When Picard was about 100 years old, the truth was finally revealed to him. It seems the whole of the Kataan people were wiped out by a supernova many, many years ago. The probe was launched as a last-ditch effort to keep the memory of the Kataan people alive, containing a memory "recording" of Kamin's life. The probe would find a host out in space and beam a cultural experience directly into the brain of a passing alien. Picard was their vessel. Picard awakens back on the bridge of the Enterprise. Only 25 minutes had passed. 

Gendel's original idea for the episode skewed in a more Philip K. Dick direction. He said:

"My original idea involved this ship that would zap this interactive thing into mind and puts you in a different place. Instead of advertising 'come to Maui,' you find yourself on a beach somewhere else. That was my original thought. I really liked the notion of an alternate reality, so when I went in to pitch a probe zapping their brains, I came up with an antiwar message."

The antiwar message

While zapping a VR advertising message directly into a human brain is a fine story for a dystopian, Terry Gilliam-like film, an antiwar message is more appropriate for the notoriously pacifist "Star Trek." Still, initially, Gendel wanted the story to be much darker, depicting a war that wiped out a whole planet a generation ago. He recalled: 

"I thought, what if some civilization had been through some terrible war and didn't want others to repeat it? So Picard and Riker are hit with the probe and find themselves on a planet with stormtroopers coming and they had to finish the story to get back to the Enterprise. It seemed entirely real to them while they were there, and they had to escape these marching soldiers and a war, which was leading up to a nuclear holocaust. Meanwhile, aboard the ship, they're in comas."

====

Explore the material:
[A] List every person named in the Star Trek episode text, including fictional characters and real people.
[B] Transcribe the stretch of the Star Trek episode text from "When Picard was" through "minutes had passed.".

Stored records
====

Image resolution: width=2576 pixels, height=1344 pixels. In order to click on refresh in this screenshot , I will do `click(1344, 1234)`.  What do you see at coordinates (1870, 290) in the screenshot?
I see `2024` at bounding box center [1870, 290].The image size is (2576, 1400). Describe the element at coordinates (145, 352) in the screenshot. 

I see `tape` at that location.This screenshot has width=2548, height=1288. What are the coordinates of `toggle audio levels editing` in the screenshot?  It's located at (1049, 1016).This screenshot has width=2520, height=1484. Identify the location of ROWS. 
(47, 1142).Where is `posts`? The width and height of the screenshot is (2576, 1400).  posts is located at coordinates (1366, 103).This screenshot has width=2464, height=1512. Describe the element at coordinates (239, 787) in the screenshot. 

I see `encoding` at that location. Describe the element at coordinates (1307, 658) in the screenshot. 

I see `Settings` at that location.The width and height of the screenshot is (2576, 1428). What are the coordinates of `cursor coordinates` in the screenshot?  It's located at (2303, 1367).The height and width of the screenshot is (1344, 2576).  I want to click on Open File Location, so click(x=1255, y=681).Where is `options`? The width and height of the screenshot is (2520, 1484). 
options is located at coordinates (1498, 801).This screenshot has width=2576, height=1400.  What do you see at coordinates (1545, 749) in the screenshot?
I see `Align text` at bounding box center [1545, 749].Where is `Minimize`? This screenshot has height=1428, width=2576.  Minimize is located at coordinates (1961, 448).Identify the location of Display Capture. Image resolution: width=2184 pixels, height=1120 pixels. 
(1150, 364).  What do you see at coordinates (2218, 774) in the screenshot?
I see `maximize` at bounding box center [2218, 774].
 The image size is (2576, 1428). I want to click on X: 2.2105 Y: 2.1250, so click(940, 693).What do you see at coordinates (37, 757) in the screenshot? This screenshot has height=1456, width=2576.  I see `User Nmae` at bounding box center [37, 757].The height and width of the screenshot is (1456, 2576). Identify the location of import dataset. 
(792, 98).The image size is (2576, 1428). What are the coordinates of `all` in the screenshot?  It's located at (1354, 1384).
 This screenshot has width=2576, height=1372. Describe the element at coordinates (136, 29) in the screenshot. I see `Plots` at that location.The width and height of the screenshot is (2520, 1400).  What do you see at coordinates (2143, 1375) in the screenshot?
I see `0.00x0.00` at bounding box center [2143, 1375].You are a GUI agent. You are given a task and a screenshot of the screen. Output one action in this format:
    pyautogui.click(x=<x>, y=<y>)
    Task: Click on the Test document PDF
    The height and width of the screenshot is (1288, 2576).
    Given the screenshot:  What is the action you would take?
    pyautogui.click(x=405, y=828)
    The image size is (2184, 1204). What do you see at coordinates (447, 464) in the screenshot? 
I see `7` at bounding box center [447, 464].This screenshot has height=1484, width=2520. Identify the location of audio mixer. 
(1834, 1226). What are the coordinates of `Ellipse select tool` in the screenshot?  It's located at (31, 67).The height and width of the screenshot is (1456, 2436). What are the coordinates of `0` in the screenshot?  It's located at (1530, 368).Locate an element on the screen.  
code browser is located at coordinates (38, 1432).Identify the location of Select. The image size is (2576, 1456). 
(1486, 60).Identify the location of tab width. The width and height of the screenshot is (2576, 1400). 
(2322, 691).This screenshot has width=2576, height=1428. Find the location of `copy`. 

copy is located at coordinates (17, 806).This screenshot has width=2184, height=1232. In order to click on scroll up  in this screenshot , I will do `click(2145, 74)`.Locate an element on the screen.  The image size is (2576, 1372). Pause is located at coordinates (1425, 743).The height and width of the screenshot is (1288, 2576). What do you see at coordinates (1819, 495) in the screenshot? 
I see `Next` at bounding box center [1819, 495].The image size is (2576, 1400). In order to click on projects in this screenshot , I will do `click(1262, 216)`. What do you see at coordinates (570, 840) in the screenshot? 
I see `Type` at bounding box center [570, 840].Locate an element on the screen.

====

Responses by task:
[A] Picard, Kamin, Gendel, Philip K. Dick, Terry Gilliam, Riker

[B]
When Picard was about 100 years old, the truth was finally revealed to him. It seems the whole of the Kataan people were wiped out by a supernova many, many years ago. The probe was launched as a last-ditch effort to keep the memory of the Kataan people alive, containing a memory "recording" of Kamin's life. The probe would find a host out in space and beam a cultural experience directly into the brain of a passing alien. Picard was their vessel. Picard awakens back on the bridge of the Enterprise. Only 25 minutes had passed.